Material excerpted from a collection
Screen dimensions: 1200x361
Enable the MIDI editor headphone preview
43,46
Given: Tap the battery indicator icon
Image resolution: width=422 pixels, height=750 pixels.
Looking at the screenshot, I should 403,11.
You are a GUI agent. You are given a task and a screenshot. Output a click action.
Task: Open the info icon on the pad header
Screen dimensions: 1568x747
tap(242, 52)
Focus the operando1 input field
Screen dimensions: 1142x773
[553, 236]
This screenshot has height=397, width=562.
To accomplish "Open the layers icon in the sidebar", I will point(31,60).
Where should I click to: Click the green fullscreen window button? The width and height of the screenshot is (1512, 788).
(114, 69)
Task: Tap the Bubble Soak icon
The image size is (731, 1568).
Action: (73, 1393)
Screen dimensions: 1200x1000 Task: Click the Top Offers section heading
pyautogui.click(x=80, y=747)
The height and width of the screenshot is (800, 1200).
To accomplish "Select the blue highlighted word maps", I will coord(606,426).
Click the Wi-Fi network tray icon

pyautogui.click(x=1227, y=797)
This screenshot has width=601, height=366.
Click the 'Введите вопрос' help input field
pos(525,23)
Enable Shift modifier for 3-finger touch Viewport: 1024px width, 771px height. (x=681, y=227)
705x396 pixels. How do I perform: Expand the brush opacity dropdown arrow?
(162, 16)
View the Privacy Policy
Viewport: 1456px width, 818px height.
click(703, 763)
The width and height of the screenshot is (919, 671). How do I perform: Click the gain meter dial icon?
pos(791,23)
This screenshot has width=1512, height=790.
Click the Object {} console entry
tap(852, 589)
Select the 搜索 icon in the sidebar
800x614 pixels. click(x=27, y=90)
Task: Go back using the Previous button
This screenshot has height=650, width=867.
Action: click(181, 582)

DESCRIPTION OF THE TASK >>
Turn the stretch of material from its start through the line containing "Action: (73, 1393)" into a numbered list, leaving out any blank lines.

EXERCISE RESPONSE >>
1. Screen dimensions: 1200x361
2. Enable the MIDI editor headphone preview
3. 43,46
4. Given: Tap the battery indicator icon
5. Image resolution: width=422 pixels, height=750 pixels.
6. Looking at the screenshot, I should 403,11.
7. You are a GUI agent. You are given a task and a screenshot. Output a click action.
8. Task: Open the info icon on the pad header
9. Screen dimensions: 1568x747
10. tap(242, 52)
11. Focus the operando1 input field
12. Screen dimensions: 1142x773
13. [553, 236]
14. This screenshot has height=397, width=562.
15. To accomplish "Open the layers icon in the sidebar", I will point(31,60).
16. Where should I click to: Click the green fullscreen window button? The width and height of the screenshot is (1512, 788).
17. (114, 69)
18. Task: Tap the Bubble Soak icon
19. The image size is (731, 1568).
20. Action: (73, 1393)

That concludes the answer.